Two weeks after the Curiosity rover descended to a rocket-assisted touchdown on Mars, NASA announced on Monday its next robot lander will launch in 2016 with a French seismometer and German drill to find out what is going beneath the red planet’s dusty surface.
The InSight lander will measure the Martian geologic activity, quakes, wobbles, and internal temperature, revealing data on the evolution of Mars and allowing scientists to compare its history with Earth’s own geologic past. “This is the first time we’re seriously looking at the interior of Mars, and there are many science questions we are just dying to know the answers to,” said John Grunsfeld, head of NASA’s science mission directorate.
|An artist’s concept of InSight. Credit: NASA/JPL|
Scheduled for launch in March 2016, InSight will reach Mars six months later, parachute into the atmosphere and fire braking rockets before settling on the Martian surface.
InSight’s cost to NASA is capped at $425 million in 2010 dollars, excluding launch services and international contributions.
The mission will reuse the design of the Phoenix lander which successfully touched down on Mars in May 2008, reducing the cost of InSight. Like Phoenix, the InSight lander will be built by Lockheed Martin Corp. in Denver.
During its two-year mission, InSight will deploy a German-built drill to bore up to 16 feet underground. A sensor package placed on the penetrator will detect the heat coming from the Martian interior, revealing information about the planet’s thermal mechanics.
A seismometer provided by CNES, the French space agency, and other research institutions will record the tremble of quakes and other internal activity, giving scientists clues about the planet’s structure and ongoing geologic changes.
Researchers will employ InSight’s communications system for an experiment to track the wobble of the planet’s rotation, and the lander will be outfitted with a robotic arm and two black-and-white cameras.
“Its purpose is to get a look deep within the Mars interior to see how it might be the same or different from Earth,” said Lindley Johnson, Discovery program executive at NASA Headquarters in Washington. “We’re interested in whether Mars has fault lines like the Earth does. How many Mars quakes are there? How big is the core of Mars, and does it have any semblance of a molten core like the Earth?”
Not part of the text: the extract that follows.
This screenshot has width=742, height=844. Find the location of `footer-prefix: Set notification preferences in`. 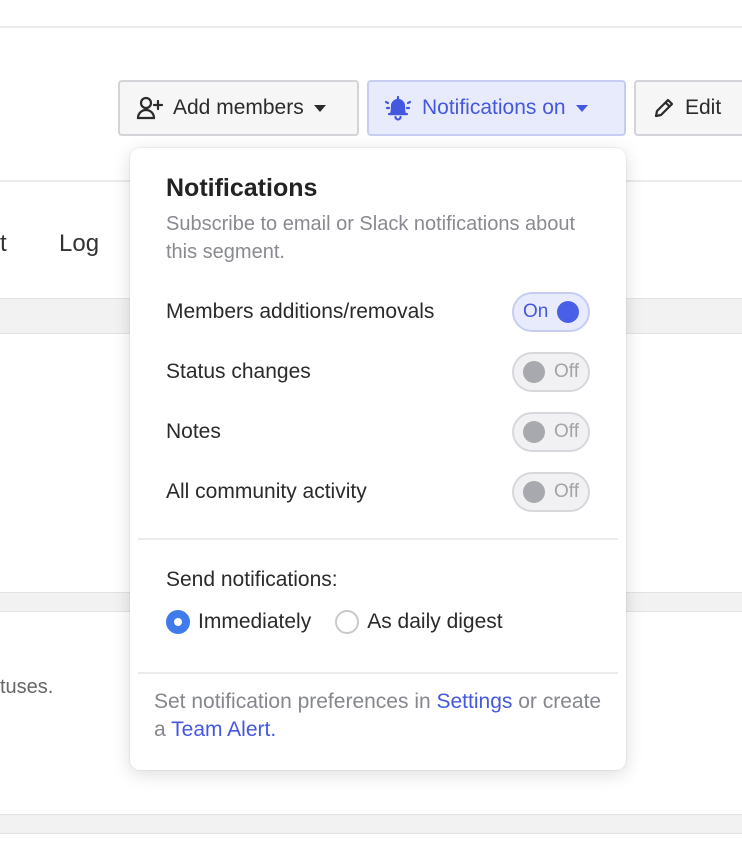

footer-prefix: Set notification preferences in is located at coordinates (296, 702). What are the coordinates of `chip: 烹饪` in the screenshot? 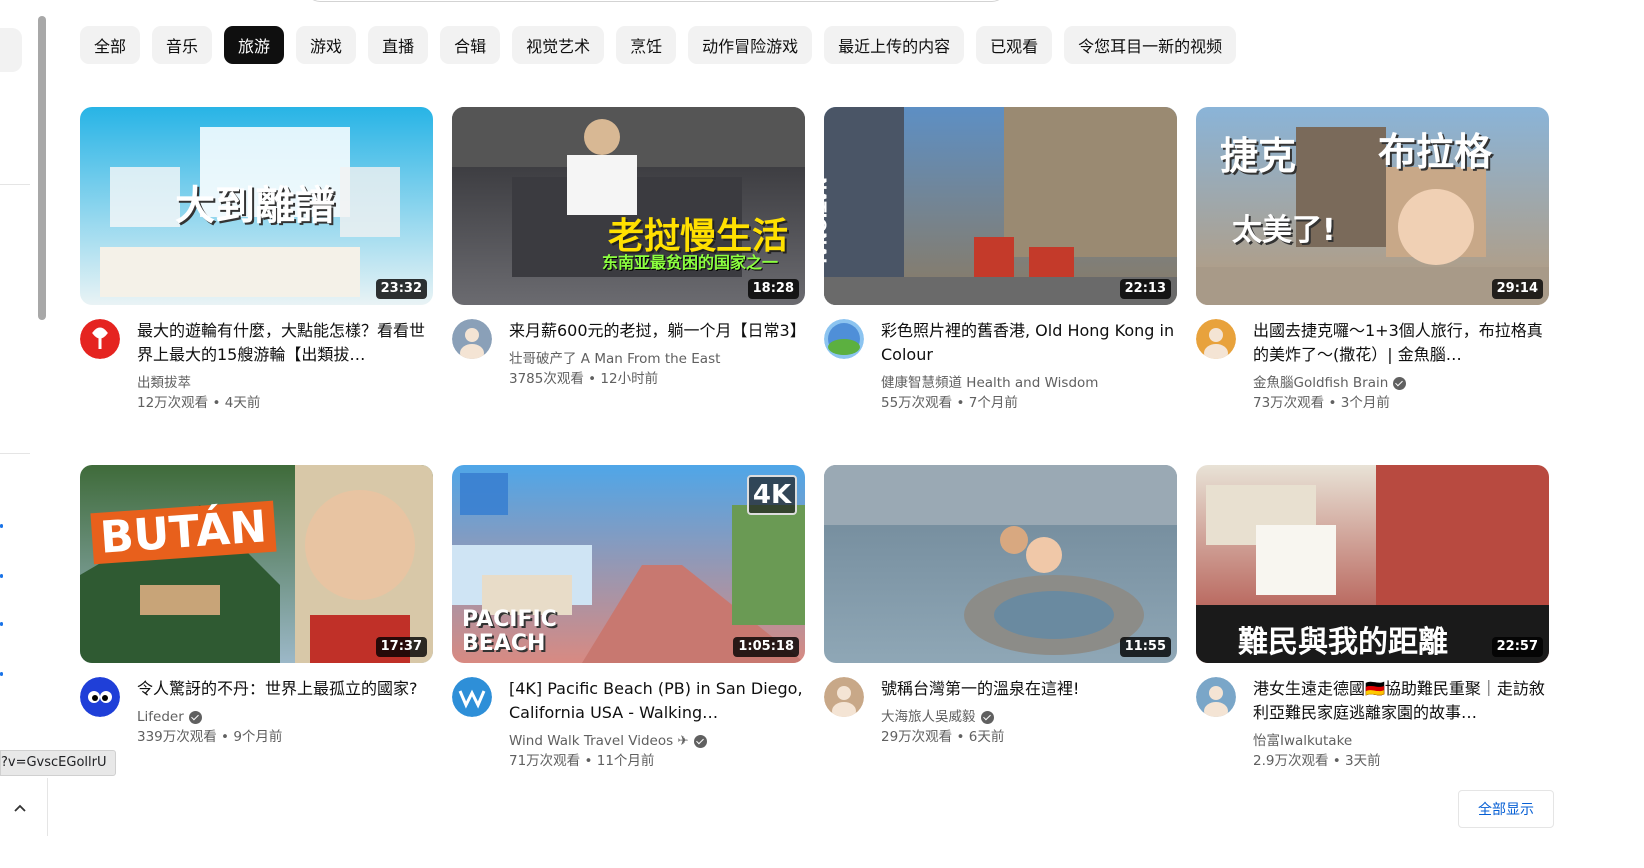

NASA selected InSight as the winner in a competition for the next Discovery-class science mission, a series of cost-constrained projects tailored for exploration of the solar system.
“Our Discovery program enables scientists to use innovative approaches to answering fundamental questions about our solar system in the lowest cost mission category,” Grunsfeld said. “InSight will get to the core of the nature of the interior and structure of Mars, well below the observations we’ve been able to make from orbit or the surface.”
The space agency selected InSight over an instrumented raft designed to splash down into a hydrocarbon sea on Saturn’s moon Titan and a probe aimed at visiting a comet.
Grunsfeld said the Titan and comet missions carried more cost and schedule risk than InSight, which is based on proven technology.
“Heritage is important, and the Phoenix mission does provide some of that heritage, giving us the confidence necessary for us to understand [InSight’s] cost implications,” said Jim Green, director of NASA’s planetary science division.
NASA touts the Discovery program as accepting of more risk than the agency’s costliest flagship missions, such as the $2.5 billion Curiosity rover, an SUV-sized robot with broad research objectives.
“The exploration of Mars is a top priority for NASA, and the selection of InSight ensures we will continue to unlock the mysteries of the red planet and lay the groundwork for a future human mission there,” said NASA Administrator Charles Bolden. “The recent successful landing of the Curiosity rover has galvanized public interest in space exploration and today’s announcement makes clear there are more exciting Mars missions to come.”
The Discovery program is separate from NASA’s dedicated line of Mars missions, which will continue with the 2013 launch of the MAVEN orbiter to study the red planet’s upper atmosphere.
NASA’s next step in Mars exploration beyond MAVEN and InSight is unclear.
Agency leaders chartered a panel to review possibilities for a lander or orbiter to launch in 2018 or 2020. The committee was formed after NASA pulled out of a partnership with the European Space Agency’s ExoMars mission, a combined orbiter and rover project launching in 2016 and 2018.
NASA withdrew from ExoMars because its projected budget would not cover U.S. responsibilities on the mission, which included launch vehicles, descent and landing hardware, and scientific instruments.
NASA tasked the Mars program planning group with finding proposals which would merge the scientific priorities of the robotic exploration program with goals leading to human missions, including technology demonstrations such as optical communications and precision landing.
The planning committee is scheduled to brief its findings and recommendations to NASA managers later this month.